Par déclaration de son avocat du 17 février 2025 Monsieur [Z] a conclu à la nullité de l'ordonnance rectificative pour violation des dispositions de l'article 462 du Code de Procédure Civile et non respect du principe du contradictoire en ce qu'il n'avait pas été convoqué à une audience et que ses observations n'avaient pas été sollicitées. Sur le fond, il soutient que le préfet n'a pas procédé à un examen approfondi de sa situation et a commis une erreur manifeste d'appréciation en ce qu'il n'avait pas retenu l'adresse, dont il justifiait, chez sa compagne. Il a enfin soutenu qu'en raison des vives tensions diplomatiques entre la France et l'Algérie, il n'existait pas de perspective raisonnable d'éloignement.
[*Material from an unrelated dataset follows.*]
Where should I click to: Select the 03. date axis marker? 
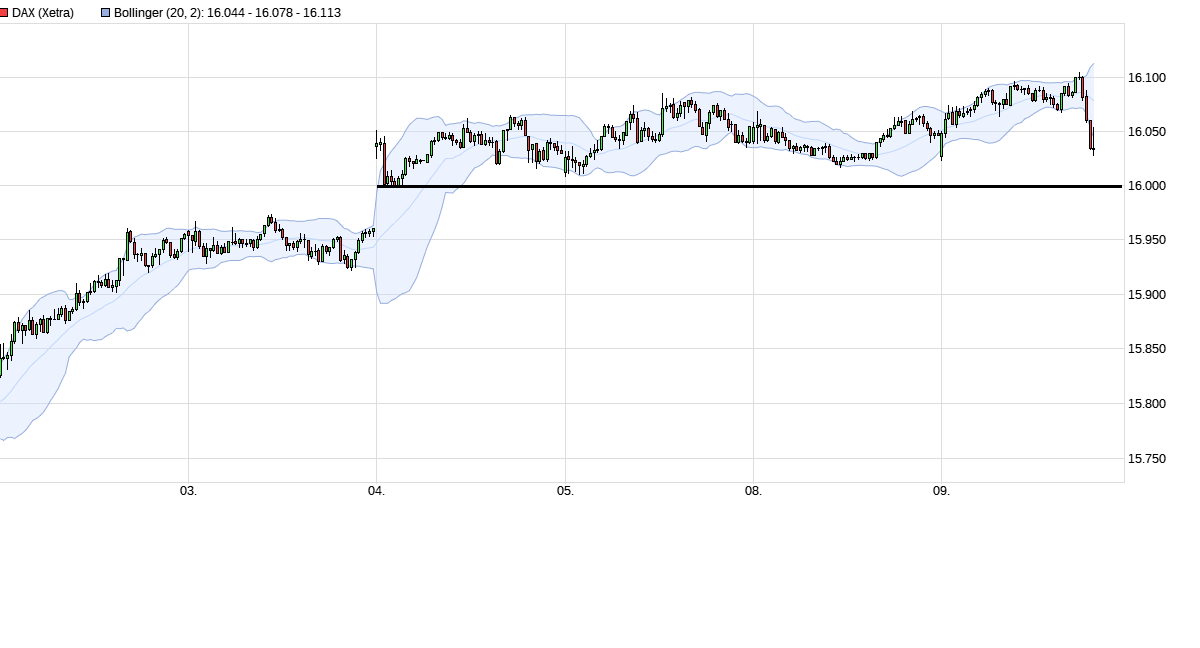click(x=188, y=491)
Il a sollicité la condamnation du Préfet à payer à son avocat la somme de 800,00 Euros au titre des dispositions des articles 37 et 75 de la loi du 10 juillet 1991 sur l'aide juridictionnelle.
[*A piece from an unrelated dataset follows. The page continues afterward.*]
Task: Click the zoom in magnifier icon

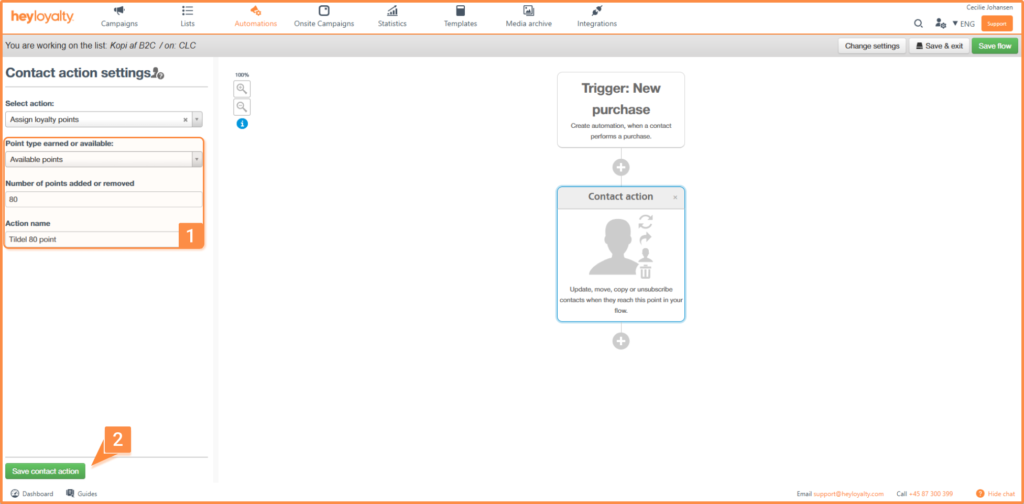Action: [241, 88]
Par ordonnance du 18 février 2025 le magistrat délégué par le Premier Président de la Cour d'Appel de Rennes a rectifié l'ordonnance du magistrat du siège du Tribunal Judiciaire de Rennes chargé du contrôle des mesures privatives et restrictives de libertés de Rennes du 16 février 2025 autorisant la prolongation de la rétention du Préfet du Finistère pour une durée de vingt-six jours et dit que la phrase « ordonnons la prolongation du maintien de M.LE PREFET DU FINISTERE dans les locaux non pénitentiaires pour un délai maximum de VINGT-SIX JOURS à compter du à 24h00 » serait remplacée par la phrase « ordonnons la prolongation de la rétention de Monsieur [E] [Z] pour une durée de vingt-six jours à compter du 15 février 2025 à 24h » et confirmé l'ordonnance du magistrat du siège du Tribunal Judiciaire de Rennes du 16 février 2025.

Par requête du 13 mars 2025 le Préfet du Finistère a saisi le magistrat du siège du Tribunal Judiciaire de Rennes chargé du contrôle des mesures restrictives et privatives de liberté d'une demande de seconde prolongation de la rétention.